My husband and I were rushed to the emergency room of a local hospital. I was thought to be dead. Each of us was in a coma and neither of us were expected to survive. Our doctors told Paul’s dad to make funeral arrangements for the two of us. Yet, we lingered between life and death many days.

Paul and I had been together for 15 years. I was raised by my Jewish parents to seek a mate who was Jewish. When I met Paul, he told me he was Jewish, but he also began to tell me about Jesus. He took me to many meetings where I met other Jewish people who were believers in Jesus. My initial reaction was, “These people aren’t Jewish anymore!” I’ll never forgot one dear elderly lady, who was obviously a Jewish “bubbe,” as she said to me, “Of course I’m still Jewish.” My resistance to the message of my Messiiah lessened as I saw the lives of these Jews reflect the love of God. And later that year, I prayed with Paul to accept Jesus as my personal Messiah and Lord.

Now, fifteen years later our earthly lives, knitted together in the Messiah, were coming to an unexpected end. Paul regained consciousness and in the midst of his pain and disorientation he was told it was unlikely that I would live or even come out of my coma. The doctors were confounded and God showed His might when I awoke a few days later. Though things were hazy and I had suffered brain damage, I gradually became coherent.

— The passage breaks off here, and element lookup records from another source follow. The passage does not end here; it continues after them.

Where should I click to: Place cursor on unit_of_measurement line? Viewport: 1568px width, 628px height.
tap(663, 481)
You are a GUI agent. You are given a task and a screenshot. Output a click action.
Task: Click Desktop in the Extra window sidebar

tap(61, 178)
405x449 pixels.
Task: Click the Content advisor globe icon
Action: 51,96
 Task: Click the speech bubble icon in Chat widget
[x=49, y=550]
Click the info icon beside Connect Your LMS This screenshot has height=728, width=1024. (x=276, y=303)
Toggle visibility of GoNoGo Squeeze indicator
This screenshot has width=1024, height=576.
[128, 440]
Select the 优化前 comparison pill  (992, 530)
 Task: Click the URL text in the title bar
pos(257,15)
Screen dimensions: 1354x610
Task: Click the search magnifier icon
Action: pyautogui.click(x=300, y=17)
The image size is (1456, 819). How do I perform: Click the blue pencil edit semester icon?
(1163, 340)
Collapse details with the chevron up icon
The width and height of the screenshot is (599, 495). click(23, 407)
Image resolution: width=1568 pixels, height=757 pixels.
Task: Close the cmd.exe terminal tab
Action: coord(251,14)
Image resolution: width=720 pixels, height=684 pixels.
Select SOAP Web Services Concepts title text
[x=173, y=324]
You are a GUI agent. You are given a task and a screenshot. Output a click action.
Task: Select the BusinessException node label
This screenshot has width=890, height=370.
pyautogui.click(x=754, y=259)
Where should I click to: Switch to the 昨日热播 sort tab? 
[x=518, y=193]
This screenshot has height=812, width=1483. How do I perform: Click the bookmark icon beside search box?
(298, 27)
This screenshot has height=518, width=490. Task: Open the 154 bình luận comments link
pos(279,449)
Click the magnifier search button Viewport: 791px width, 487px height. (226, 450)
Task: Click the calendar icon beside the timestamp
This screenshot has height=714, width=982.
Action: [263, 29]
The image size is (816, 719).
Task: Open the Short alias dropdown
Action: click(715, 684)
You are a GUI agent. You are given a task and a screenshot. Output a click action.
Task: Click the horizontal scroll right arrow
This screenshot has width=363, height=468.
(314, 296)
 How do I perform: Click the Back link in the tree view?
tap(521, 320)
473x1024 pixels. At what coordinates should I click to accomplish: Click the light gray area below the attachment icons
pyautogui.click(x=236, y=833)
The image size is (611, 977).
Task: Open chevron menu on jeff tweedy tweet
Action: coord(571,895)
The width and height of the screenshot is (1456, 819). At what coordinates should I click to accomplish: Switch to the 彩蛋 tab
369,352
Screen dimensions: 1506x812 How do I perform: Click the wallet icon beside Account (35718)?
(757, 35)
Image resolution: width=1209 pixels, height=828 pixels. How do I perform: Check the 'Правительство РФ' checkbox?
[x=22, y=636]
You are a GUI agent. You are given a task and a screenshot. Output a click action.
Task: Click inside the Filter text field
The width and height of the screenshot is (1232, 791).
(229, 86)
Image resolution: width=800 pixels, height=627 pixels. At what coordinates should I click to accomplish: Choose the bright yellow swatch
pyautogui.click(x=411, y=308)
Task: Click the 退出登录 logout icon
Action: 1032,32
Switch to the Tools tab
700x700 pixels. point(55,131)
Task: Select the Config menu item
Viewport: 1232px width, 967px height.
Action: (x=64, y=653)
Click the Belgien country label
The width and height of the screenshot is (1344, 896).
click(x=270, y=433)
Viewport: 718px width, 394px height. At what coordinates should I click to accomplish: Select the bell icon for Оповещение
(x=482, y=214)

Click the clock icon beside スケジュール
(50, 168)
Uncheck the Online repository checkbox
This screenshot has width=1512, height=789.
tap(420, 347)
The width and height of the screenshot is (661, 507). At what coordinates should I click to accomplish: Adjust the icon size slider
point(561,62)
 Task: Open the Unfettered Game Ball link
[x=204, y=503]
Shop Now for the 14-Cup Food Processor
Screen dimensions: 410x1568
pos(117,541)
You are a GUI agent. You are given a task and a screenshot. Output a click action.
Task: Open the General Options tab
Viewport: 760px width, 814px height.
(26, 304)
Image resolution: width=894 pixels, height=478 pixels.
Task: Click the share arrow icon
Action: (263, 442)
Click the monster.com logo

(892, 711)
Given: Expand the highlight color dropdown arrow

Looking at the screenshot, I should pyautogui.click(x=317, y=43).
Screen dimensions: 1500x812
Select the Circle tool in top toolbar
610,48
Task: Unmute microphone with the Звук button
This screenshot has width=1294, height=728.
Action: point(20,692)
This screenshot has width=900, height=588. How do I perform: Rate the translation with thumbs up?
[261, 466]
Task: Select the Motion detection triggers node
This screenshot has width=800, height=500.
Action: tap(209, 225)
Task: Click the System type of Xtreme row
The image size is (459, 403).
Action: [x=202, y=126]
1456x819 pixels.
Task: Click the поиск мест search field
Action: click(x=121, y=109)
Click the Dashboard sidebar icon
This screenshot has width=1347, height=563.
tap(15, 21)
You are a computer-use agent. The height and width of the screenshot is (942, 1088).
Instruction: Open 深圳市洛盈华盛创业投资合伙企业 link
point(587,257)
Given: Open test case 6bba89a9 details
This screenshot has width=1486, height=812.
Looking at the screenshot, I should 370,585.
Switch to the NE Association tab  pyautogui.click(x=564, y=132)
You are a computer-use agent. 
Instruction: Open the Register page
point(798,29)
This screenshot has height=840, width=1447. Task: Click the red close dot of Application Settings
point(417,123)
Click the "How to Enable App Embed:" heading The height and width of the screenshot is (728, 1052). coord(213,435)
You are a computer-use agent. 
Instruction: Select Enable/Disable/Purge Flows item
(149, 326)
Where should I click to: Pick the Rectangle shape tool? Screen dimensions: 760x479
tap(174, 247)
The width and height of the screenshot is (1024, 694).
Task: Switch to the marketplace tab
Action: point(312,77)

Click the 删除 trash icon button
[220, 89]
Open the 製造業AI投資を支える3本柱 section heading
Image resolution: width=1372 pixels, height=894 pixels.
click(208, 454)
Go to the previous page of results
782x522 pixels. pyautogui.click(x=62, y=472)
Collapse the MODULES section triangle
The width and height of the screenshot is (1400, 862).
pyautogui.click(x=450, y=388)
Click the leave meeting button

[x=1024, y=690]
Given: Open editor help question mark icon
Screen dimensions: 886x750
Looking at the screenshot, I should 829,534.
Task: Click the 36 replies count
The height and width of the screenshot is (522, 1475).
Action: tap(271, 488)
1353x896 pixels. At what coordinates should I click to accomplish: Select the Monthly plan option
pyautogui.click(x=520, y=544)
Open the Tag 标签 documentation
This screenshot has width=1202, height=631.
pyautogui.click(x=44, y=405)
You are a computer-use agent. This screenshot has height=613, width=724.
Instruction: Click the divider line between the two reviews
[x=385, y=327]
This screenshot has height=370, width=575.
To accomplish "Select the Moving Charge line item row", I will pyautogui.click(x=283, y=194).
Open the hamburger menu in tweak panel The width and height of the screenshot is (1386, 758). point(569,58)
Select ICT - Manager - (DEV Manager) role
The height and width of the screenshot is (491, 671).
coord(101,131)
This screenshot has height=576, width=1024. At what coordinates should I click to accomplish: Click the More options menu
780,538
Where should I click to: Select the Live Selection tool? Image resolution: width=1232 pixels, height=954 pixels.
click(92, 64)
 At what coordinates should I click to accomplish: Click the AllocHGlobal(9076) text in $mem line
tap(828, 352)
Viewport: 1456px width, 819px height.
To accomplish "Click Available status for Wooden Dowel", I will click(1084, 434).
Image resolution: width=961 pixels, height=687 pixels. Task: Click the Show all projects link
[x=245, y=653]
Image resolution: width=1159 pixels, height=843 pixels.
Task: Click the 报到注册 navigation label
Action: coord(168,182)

Since then, I’ve become more aware of how God has His hand on me. Though death has no dread for me as a believer, I have sufficient cause to want to continue on this earth for a few more years. God, in His divine will, has allowed me more time here. I believe that the miracle He performed in my life provides an opportunity for me to testify to His sustaining and healing power. I was given up for dead, but because Israel’s God lives, so do I!

There was some brain damage which caused a paralysis of my left side. However, with a brace on my leg and a cane, I’m learning to walk again. I’ve been taught to be as independent as possible with one hand: dressing, cutting food, etc.

My memory of many events in my life has been erased, but one thing I never forgot was the relationship I have with the God of Israel. It is this ever present strength from God, to rely upon Him in times of deep difficulty, that has kept me going and working hard in physical therapy.

My husband and I came to the threshold of death’s door, but God had other things in mind for us:

    “I will not die but live, and will proclaim what the Lord has done” (Psalm 118:17).

Our children weren’t physically hurt (even though our car was totally destroyed), and we took this as further evidence of God’s mercy. We were comforted in knowing that had we died, we would be in heaven and would have been someday reunited with our children, who also believe in Jesus the Messiah. If there are those reading this who do not have the assurance of knowing where they’ll be after death, my fervent hope and prayer is that they’ll look to the Giver of Life Himself.

When the accident occurred, I was 32 years of age. My life could have been snuffed out in the blinking of an eye, but it wasn’t. Through this experience I’ve learned just how near death is to each one of us. It could come at any time for anyone, and is never farther away than the car door, the step off the sidewalk, the next breath. But, the abundant everlasting life that Messiah gives is ever closer, ever within us. And, for a true believer, even death can’t take that away.

Editor’s Postscript: Lyn Mann was released from the hospital and continued to regain more and more use of her left side and even some of the details of her life thought to be erased have returned.